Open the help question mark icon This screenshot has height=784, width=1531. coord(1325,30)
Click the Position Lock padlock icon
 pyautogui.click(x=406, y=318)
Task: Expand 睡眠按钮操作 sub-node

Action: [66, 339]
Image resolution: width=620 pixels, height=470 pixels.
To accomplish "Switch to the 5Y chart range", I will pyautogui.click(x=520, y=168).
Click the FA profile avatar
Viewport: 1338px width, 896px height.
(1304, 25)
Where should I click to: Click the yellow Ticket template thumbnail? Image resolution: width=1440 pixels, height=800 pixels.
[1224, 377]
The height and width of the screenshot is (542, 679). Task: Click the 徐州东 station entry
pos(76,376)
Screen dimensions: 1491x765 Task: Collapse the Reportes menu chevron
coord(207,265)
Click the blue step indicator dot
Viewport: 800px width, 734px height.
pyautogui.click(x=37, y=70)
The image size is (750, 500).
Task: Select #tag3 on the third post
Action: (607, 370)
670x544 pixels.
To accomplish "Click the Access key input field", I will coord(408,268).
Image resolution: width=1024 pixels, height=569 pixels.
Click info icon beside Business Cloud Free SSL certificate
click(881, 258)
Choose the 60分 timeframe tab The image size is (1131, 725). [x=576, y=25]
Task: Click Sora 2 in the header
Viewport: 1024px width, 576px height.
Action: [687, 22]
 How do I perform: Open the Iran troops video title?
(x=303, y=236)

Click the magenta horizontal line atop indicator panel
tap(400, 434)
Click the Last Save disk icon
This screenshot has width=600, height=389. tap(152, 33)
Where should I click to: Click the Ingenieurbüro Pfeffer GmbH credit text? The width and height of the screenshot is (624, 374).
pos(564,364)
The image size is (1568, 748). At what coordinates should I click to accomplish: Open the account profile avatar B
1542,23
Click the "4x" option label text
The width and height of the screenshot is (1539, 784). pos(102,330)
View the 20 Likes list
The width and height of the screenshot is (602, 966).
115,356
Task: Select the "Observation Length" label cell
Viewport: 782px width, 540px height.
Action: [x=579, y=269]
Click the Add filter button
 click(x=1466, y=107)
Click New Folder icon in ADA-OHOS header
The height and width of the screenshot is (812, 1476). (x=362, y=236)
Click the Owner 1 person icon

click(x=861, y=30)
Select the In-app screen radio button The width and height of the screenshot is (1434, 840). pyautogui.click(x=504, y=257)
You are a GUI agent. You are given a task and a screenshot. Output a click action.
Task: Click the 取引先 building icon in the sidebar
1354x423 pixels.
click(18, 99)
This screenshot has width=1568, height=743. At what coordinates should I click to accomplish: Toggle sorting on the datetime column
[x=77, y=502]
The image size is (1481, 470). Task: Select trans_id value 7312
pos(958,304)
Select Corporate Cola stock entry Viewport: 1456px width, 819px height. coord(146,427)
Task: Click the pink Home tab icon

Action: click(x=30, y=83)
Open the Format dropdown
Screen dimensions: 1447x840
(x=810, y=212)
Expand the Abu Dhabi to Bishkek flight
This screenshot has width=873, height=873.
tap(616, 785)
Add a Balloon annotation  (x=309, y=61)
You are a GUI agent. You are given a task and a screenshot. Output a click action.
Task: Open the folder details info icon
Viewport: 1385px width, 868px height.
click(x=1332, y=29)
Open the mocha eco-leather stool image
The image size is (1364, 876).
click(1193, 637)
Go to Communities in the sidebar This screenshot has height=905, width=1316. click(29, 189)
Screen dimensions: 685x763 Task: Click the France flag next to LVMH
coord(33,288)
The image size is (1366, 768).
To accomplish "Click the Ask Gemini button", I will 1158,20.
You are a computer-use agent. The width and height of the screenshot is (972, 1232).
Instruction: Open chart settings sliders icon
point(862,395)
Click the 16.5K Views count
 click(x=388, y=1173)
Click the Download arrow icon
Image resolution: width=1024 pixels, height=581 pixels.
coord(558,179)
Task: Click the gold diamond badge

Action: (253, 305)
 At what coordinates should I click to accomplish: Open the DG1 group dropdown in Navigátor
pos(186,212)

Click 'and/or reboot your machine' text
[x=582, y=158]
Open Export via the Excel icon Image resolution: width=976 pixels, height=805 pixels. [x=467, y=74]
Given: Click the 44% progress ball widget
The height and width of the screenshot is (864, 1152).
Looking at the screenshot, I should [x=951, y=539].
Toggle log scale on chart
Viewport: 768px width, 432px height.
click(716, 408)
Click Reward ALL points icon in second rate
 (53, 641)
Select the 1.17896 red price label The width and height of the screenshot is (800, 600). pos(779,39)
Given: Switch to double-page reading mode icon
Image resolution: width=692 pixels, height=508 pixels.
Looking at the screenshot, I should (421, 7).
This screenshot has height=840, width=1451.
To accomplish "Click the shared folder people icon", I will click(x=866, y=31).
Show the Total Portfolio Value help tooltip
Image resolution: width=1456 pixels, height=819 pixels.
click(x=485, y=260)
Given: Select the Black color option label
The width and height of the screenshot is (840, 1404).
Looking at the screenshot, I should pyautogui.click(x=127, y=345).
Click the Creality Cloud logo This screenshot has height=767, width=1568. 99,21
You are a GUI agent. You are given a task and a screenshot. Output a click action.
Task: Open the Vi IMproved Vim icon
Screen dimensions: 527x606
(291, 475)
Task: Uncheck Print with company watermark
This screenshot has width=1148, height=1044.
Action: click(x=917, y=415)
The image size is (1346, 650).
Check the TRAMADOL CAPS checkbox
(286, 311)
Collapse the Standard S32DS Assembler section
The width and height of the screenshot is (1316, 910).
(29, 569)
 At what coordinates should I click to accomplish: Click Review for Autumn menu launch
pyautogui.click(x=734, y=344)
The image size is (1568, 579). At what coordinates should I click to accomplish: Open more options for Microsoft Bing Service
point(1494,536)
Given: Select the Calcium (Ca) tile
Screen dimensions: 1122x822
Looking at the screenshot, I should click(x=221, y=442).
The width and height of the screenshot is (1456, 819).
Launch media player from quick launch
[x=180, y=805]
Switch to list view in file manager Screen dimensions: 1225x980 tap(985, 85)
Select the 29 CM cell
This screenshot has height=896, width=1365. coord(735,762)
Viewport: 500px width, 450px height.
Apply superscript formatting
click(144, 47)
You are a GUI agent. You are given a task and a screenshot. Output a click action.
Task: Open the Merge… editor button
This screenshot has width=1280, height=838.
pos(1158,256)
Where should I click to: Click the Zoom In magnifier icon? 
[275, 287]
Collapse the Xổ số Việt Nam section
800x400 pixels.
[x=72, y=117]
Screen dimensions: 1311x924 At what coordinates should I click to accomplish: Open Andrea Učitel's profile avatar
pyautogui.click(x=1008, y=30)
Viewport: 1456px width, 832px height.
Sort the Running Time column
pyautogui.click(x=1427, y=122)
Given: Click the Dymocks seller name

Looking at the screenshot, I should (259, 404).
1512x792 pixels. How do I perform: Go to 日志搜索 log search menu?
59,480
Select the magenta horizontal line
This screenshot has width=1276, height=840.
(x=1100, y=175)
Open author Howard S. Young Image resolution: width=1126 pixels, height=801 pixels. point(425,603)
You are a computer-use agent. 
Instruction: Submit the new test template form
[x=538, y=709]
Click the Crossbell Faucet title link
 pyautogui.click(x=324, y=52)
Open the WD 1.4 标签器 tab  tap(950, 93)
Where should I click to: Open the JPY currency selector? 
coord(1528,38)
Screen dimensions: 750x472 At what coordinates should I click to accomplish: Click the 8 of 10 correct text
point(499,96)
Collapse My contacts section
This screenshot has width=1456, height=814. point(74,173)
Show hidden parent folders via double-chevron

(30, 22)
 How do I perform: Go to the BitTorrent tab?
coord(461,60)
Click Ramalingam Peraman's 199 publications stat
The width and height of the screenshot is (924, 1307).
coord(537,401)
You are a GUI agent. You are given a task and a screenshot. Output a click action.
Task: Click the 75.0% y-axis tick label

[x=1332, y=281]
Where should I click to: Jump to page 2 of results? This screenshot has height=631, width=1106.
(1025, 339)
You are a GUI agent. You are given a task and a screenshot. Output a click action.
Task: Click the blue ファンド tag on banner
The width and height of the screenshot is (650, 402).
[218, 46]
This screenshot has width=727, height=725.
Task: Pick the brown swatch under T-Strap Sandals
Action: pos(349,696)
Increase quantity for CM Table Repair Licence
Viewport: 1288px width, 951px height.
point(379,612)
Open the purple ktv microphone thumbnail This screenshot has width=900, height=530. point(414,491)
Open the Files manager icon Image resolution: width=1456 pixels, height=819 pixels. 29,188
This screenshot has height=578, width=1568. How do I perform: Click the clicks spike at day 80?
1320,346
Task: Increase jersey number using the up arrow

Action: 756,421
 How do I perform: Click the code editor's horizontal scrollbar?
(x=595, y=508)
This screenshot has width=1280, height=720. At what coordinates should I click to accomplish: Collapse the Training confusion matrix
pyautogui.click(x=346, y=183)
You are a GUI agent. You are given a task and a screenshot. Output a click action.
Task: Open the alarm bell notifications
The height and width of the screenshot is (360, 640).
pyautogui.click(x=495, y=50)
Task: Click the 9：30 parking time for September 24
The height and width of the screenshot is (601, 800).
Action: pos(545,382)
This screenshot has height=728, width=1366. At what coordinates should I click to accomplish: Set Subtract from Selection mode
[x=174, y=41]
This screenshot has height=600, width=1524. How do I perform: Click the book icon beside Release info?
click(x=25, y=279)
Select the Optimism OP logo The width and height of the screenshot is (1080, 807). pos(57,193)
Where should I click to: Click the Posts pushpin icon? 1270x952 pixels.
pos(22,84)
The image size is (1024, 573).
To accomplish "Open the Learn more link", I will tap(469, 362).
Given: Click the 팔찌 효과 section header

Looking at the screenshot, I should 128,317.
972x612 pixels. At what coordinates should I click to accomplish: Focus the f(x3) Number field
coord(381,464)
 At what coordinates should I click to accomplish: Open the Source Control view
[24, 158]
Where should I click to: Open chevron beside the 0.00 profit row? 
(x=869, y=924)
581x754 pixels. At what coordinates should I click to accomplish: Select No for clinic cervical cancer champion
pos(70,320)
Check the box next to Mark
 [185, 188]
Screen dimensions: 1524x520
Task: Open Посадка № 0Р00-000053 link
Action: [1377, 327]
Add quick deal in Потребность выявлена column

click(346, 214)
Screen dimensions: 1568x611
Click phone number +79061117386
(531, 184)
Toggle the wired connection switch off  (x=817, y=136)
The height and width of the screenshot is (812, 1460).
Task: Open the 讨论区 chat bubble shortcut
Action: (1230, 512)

(The task) Report every line in the records above that contains the word "cell", and reproduce each such line in full.

(Result)
Task: Select the "Observation Length" label cell
Select the 29 CM cell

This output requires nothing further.